Abacavir

Last Updated June 10, 2016

Trade Names

• Abacavir: Ziagen; Aspen Abacavir; Cipla-Abacavir; Adco-Abacavir; Invertron; Sonke Abacavir; Kavimun Paed (Mylan);
• Zidovudine/lamivudine/abacavir: Trizivar, Sonke Abaclamid; 
• Lamivudine/abacavir: Kivexa, Dumiva (Mylan)

Drug Classification

Nucleoside reverse transcriptase inhibitor antiretroviral

Formulations

• Abacavir: 300 mg tablets; 20 mg/mL oral solution; 60 mg tablets
• Zidovudine/lamivudine/abacavir: 300/150/300 mg tablets
• Lamivudine/abacavir 300/600 mg tablets

Indications and Pharmacology

Indication: treatment of HIV infection in combination with other antiretrovirals.

Mechanism of action*: a guanosine analogue that is phosphorylated intracellularly to carbovir triphosphate, which interferes with HIV viral RNA–dependent DNA polymerase inhibiting viral replication.

Pharmacokinetics*: metabolized in the liver by alcohol dehydrogenase and glucuronyl transferase. 82% excreted in the urine. Half-life: serum = 1.5 hours; intracellular = 12-26 hours. Good cerebrospinal fluid penetration.

Dosage

Adult Dose: 300 mg twice daily or 600 mg once daily with or without food.

Use in Renal or Hepatic Insufficiency: 

• Reduce adult dose to 200 mg twice daily for mild liver impairment (Child-Pugh Class A).* Contraindicated in moderate or severe liver impairment.*
• No dose adjustments needed in renal insufficiency. Use with caution in patients receiving peritoneal dialysis.^‡

Use in Pregnancy and Breastfeeding: Category C. Excreted into breast milk. Infants of mothers receiving abacavir should not be breast-fed.

Use in Children:

• Safety and efficacy in neonates and infants < 3 months old is not established.
• 3 months to 12 years: oral 8 mg/kg twice daily or 16 mg/kg once daily up to 600 mg/day.
• > 12 years: use adult dosing.

Warnings

Contraindicated in patients with severe liver impairment or fructose intolerance (oral solution only) and in patients with HLA-B*5701 allele.

US Prescribing Information Boxed Warning*: serious and sometimes fatal hypersensitivity reactions have occurred. Patients testing positive for the HLA-B*5701 allele should not receive abacavir, and screening is recommended prior to initiating therapy. Although patients with the HLA-B*5701 allele are at higher risk for hypersensitivity reactions, they have also occurred in patients who do not carry the allele. The reaction usually occurs within 6 weeks of treatment. Two or more of the following symptoms usually occur: fever, rash, constitutional symptoms (malaise, fatigue, aches), respiratory symptoms (pharyngitis, dyspnea, cough), and gastrointestinal symptoms. If hypersensitivity occurs, abacavir should be discontinued immediately and the patient should not be rechallenged. In rare cases, severe reactions have occurred with abacavir reintroduction in patients without a history of abacavir hypersensitivity

US Prescribing Information Boxed Warning*: lactic acidosis/hepatomegaly with steatosis has been reported with the use of nucleoside analogues and other antiretroviral drugs with fatal cases reported. Use in caution with patients with risk factors for liver disease and suspend treatment if a patient develops signs and symptoms.

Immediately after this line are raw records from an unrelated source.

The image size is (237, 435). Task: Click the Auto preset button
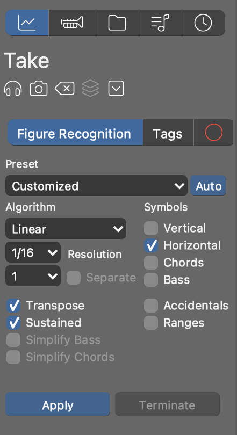[x=209, y=186]
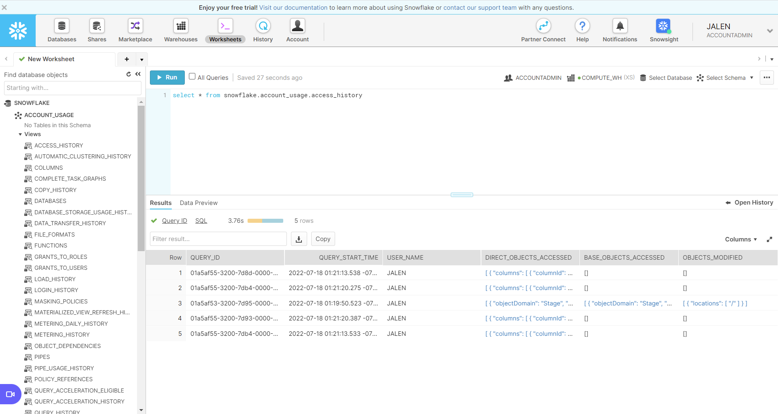Select the History menu item
Screen dimensions: 778x414
(x=263, y=30)
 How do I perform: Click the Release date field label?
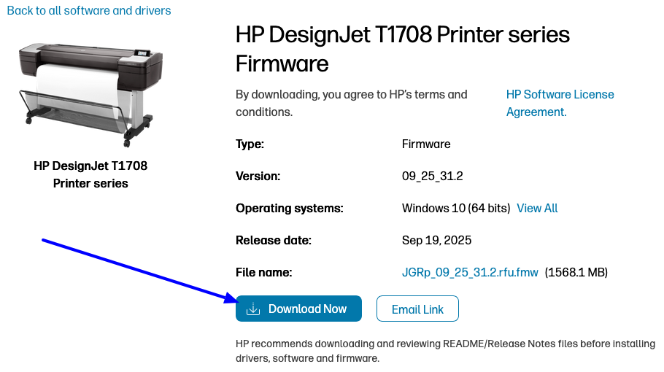(x=274, y=241)
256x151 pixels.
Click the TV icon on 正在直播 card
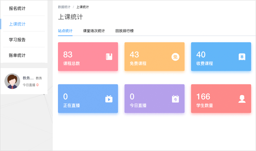point(109,99)
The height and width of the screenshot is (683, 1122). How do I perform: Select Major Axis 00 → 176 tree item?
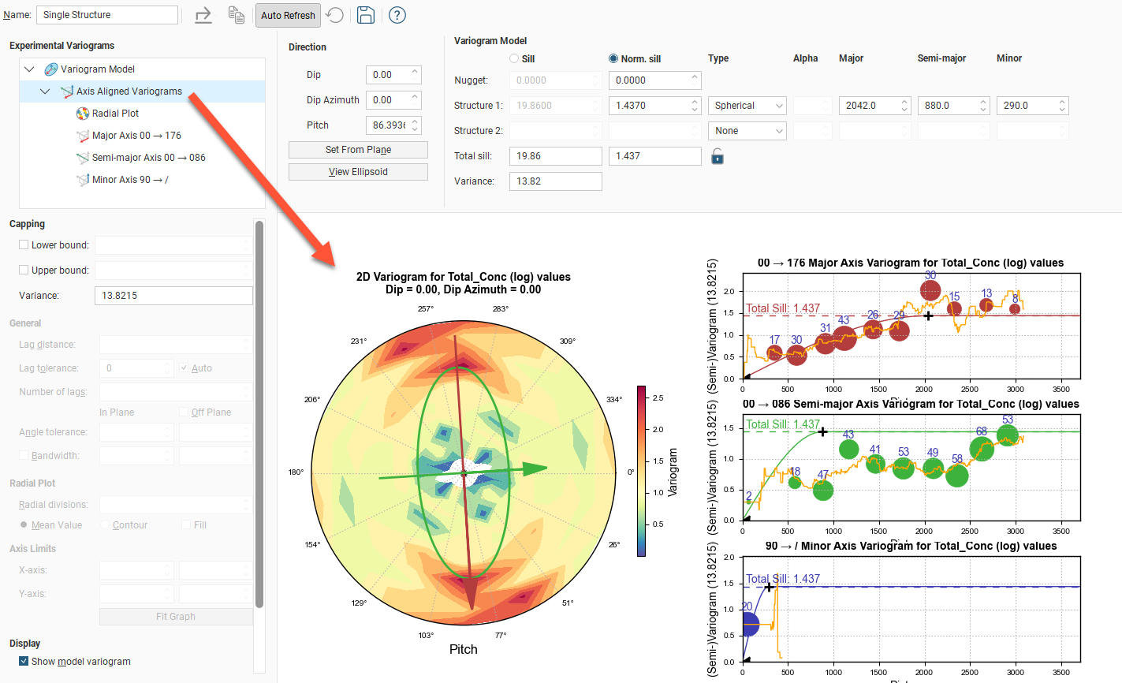pos(136,136)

• Abacavir should be discontinued in any patient who develops lactic acidosis or pronounced hepatotoxicity.

Drug–Drug Interactions

No significant drug–drug interactions.

Considerations for Special Populations

See above for pregnancy and lactation

Adverse Effects

Generally very well tolerated. Potentially life-threatening hypersensitivity reaction may occur in the first 6 weeks of treatment (see Warnings). Rechallenge is contraindicated in any patient who has experienced symptoms of a hypersensitivity reaction to abacavir.

An increased risk of myocardial infarction has been seen in some but not all cohort studies, with the greatest risk in patients with risk factors for cardiovascular disease.*

Other adverse effects include sleep disorders, headache, lactic acidosis and hepatic steatosis (see Warnings), anemia, neutropenia, elevated creatine kinase, pancreatitis.

*Information from US prescribing information.
^‡Recommendation from South African Renal Society, 2008.